▸ **文档节选**
━━━━━━━━━━━━━━━━━━━━━━━━━━━━━━

上周二上午,看完病房内几位患者后,去到CT室,那里正在为一位来自海外的肺癌患者进行冷冻消融治疗。患者的肺癌位于左上肺,3厘米左右。从CT上,清楚地看到两根冷冻探针插在肿瘤内,冷冻形成的消融区比肿瘤本身要大1厘米左右。
牛立志院长指着CT上的图像告诉我,冷冻“靶向”得很好,已经完成冷冻-复温3个循环,正准备拔针了。他又指着左肺尖部隐约可见的一个弧形无肺纹区,说:“龙新安医生做的很好,很精准,你看,只有这一点点气胸。”做肺冷冻,气胸是最常见并发症,所以牛博士特地强调这点。
龙医生从CT室出来了,解开口罩,也来到CT屏幕前。我说:“龙医生,你做的很好呀!”他笑了笑,用纱布擦了擦额头上的汗,说:“牛院长指挥好。” 我问:“你一共做了多少例?” 他静静地回忆了一下,说:“1000例吧。”
“龙医生已经做肺癌冷冻有4-5年了,至少1000例。他很有经验,是专家了。”牛院长说,面上洋溢着赞赏和满足。

━━━━━━━━━━━━━━━━━━━━━━━━━━━━━━

▸ **数据集内容**

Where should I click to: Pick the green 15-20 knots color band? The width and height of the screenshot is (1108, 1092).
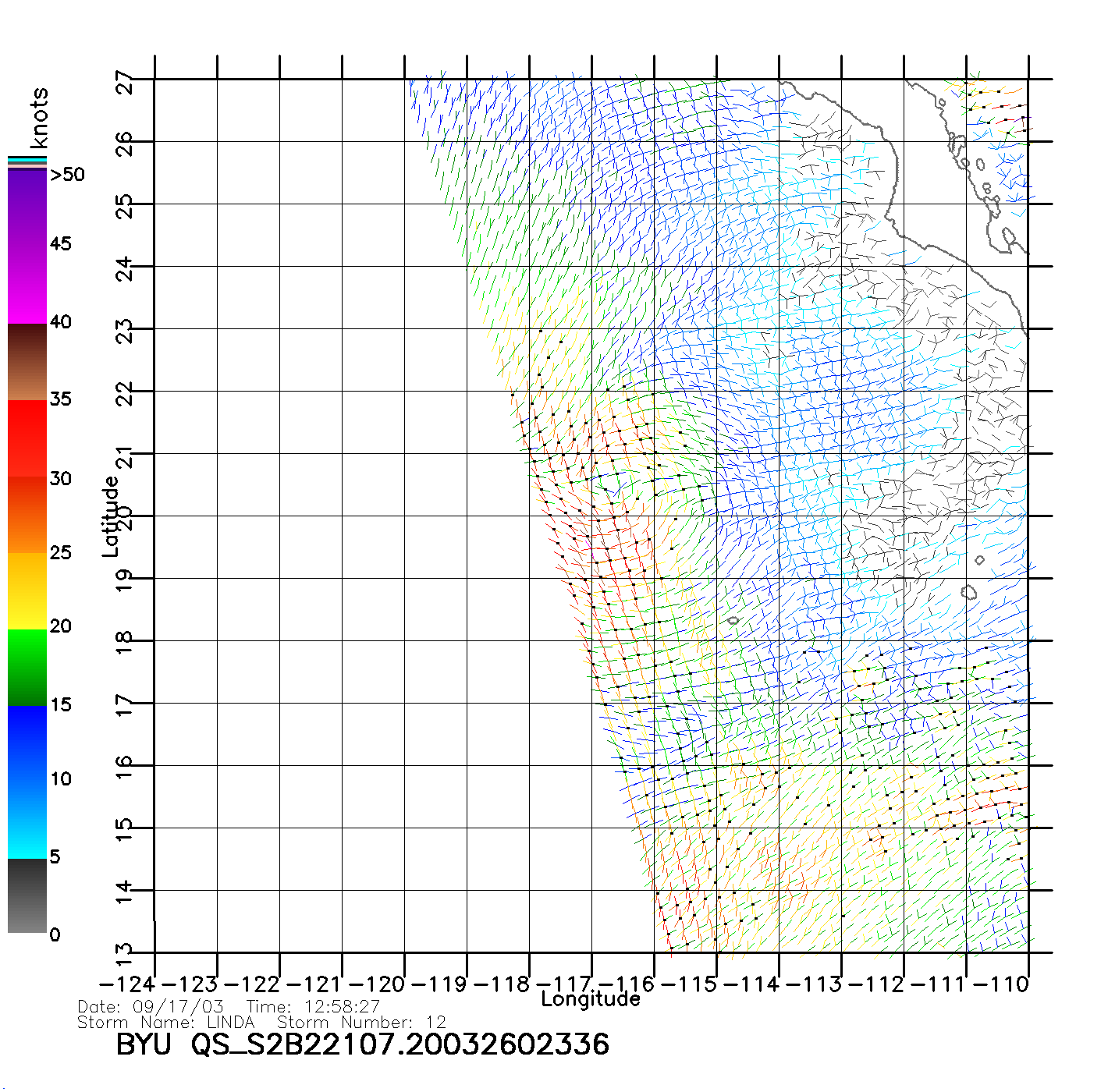coord(27,667)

━━━━━━━━━━━━━━━━━━━━━━━━━━━━━━

▸ **练习要求**
A. 在这篇关于肺癌冷冻治疗的文档节选中,拔针前已经完成了几个冷冻-复温循环?
B. 请把这篇关于肺癌冷冻治疗的文档节选中从“上周二上午,看完病房内几位患”开始、到“症,所以牛博士特地强调这点。”结束的部分重新写出,并将其中的“冷冻探针”改称为“冷冻针”。
C. 请接着这篇关于肺癌冷冻治疗的文档节选的最后一句继续往下写。

▸ **练习答案**
A. 已经完成了3个冷冻-复温循环。

B.
上周二上午,看完病房内几位患者后,去到CT室,那里正在为一位来自海外的肺癌患者进行冷冻消融治疗。患者的肺癌位于左上肺,3厘米左右。从CT上,清楚地看到两根冷冻针插在肿瘤内,冷冻形成的消融区比肿瘤本身要大1厘米左右。
牛立志院长指着CT上的图像告诉我,冷冻“靶向”得很好,已经完成冷冻-复温3个循环,正准备拔针了。他又指着左肺尖部隐约可见的一个弧形无肺纹区,说:“龙新安医生做的很好,很精准,你看,只有这一点点气胸。”做肺冷冻,气胸是最常见并发症,所以牛博士特地强调这点。

C.
做经皮消融,病人安全最重要。我问:“出过事吗?”我指的是并发症。龙医生说:“说实话,小事肯定有,但大事还没有发生过,也许我运气好吧。”
俗话说,治病救人。治疗癌症,既要治肿瘤(病),更要救带着肿瘤的人。癌症是系统性疾病,病人的安全永远是首要的。经皮消融,1000余例的治疗经历,没有出“大事”,绝对是优秀,甚至是 “奇迹”。
记得2001年,我去美国考察“氩氦刀”。在位于美国加州旧金山湾区的斯坦福大学附属医院,一位肝胆科教授在医院咖啡厅接待了我。据说他是氩氦冷冻系统的发明者之一。
教授个头很大,穿着裁剪得体得西装,配着鲜红领带,很有气质,刚坐下,就拿出电脑,向我展示他们采用这种系统治疗的30例肝癌。“都是不能手术切除的肝癌,看,冷冻治疗得多漂亮。”语气中透着自豪。
我说:中国肝癌很多。
他喝着咖啡,没有直接接上我的话,笑了笑,说:“在超声或CT下冷冻治疗这种类型的肝癌,技术要求很高,很容易出并发症,一般的国家很少有人能做到。”
我暗示着,希望得到他的Email地址,以便将来交流。坐在一旁的助手婉转地说:“发表10篇以上冷冻论文的人都可以与我们的教授进行学术交流。”
研究肝癌几十年,写过上百篇论文的我,一下子感到有股特殊的气涌上心头。我深吸了几口气,极力憋住了那股气。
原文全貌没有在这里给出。